#### Data records

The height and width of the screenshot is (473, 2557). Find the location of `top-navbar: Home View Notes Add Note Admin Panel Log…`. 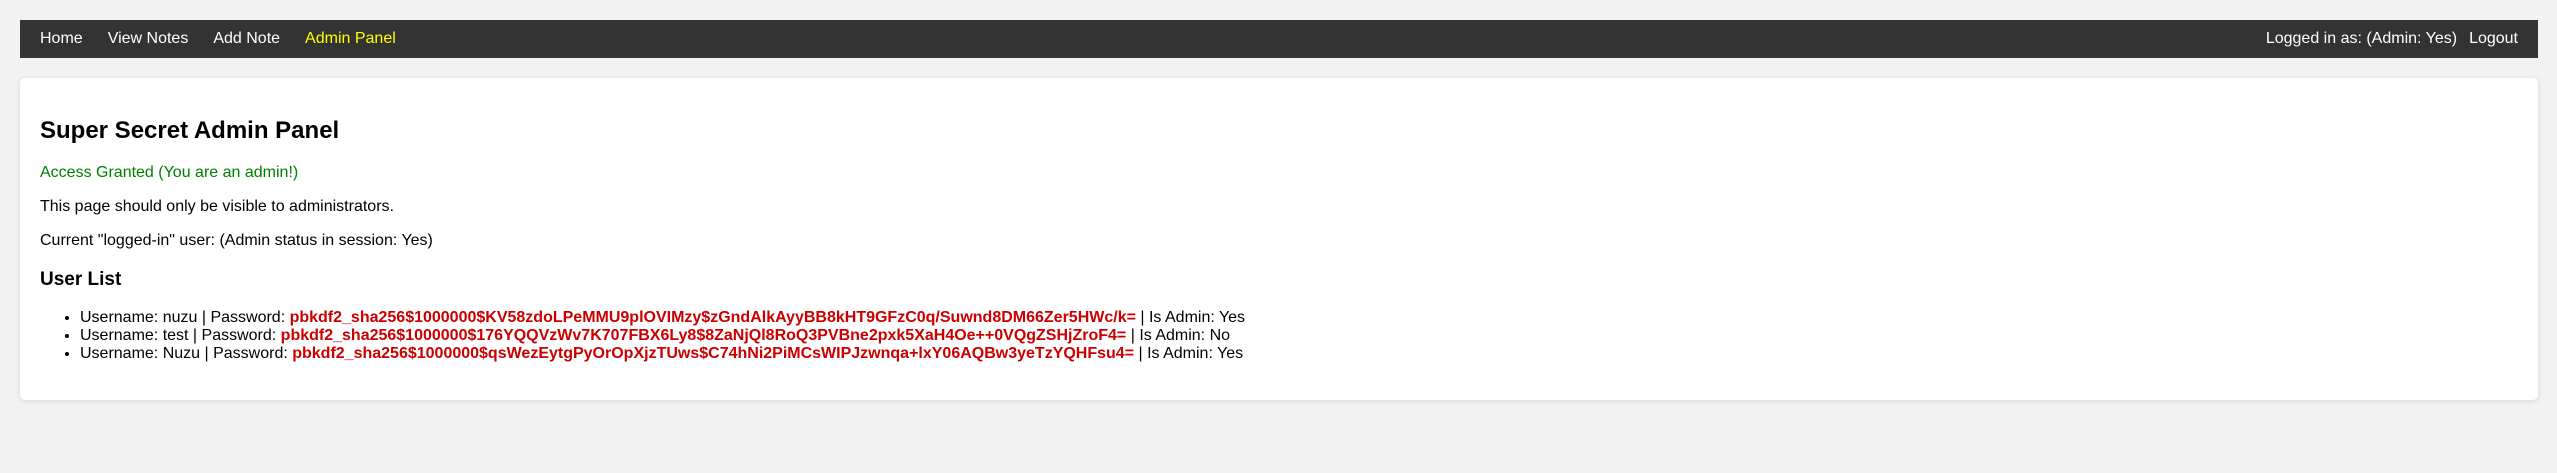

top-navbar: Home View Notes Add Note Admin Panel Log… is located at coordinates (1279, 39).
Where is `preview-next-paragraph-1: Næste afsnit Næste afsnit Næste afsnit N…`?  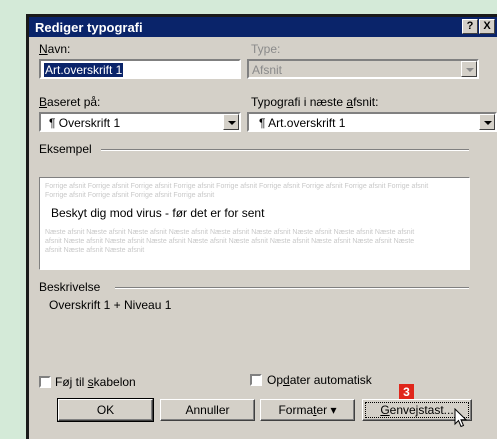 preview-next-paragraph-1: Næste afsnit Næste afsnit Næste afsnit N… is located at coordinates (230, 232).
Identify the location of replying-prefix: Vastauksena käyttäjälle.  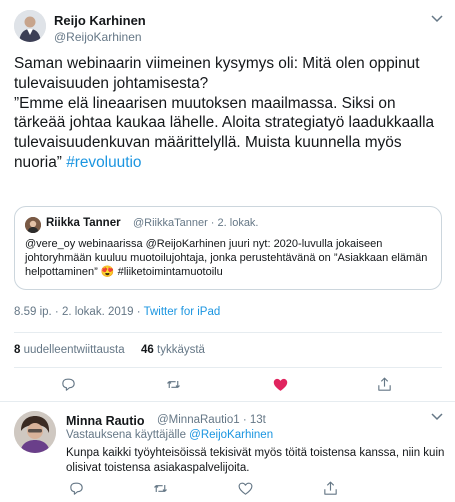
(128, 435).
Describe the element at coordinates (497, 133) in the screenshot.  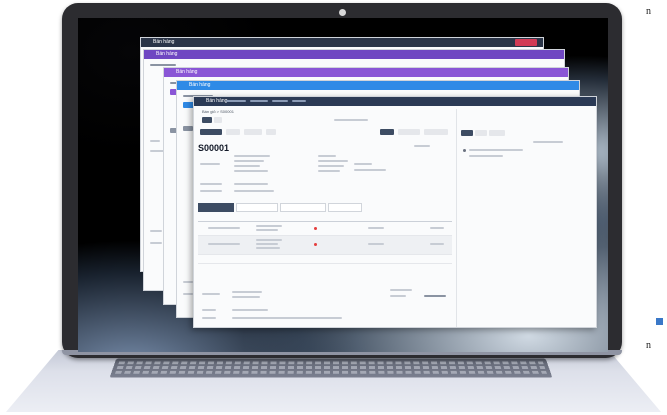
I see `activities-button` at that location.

#### Exercise prompt
Starting at the first of the rows and going through the line that contains "top-navbar: Home View Notes Add Note Admin Panel Log… is", write those lines out again with "Find the location of" swapped for "Locate" and nothing else changed. Leave the pictures out of your answer.

#### Exercise output
The height and width of the screenshot is (473, 2557). Locate `top-navbar: Home View Notes Add Note Admin Panel Log…`. 

top-navbar: Home View Notes Add Note Admin Panel Log… is located at coordinates (1279, 39).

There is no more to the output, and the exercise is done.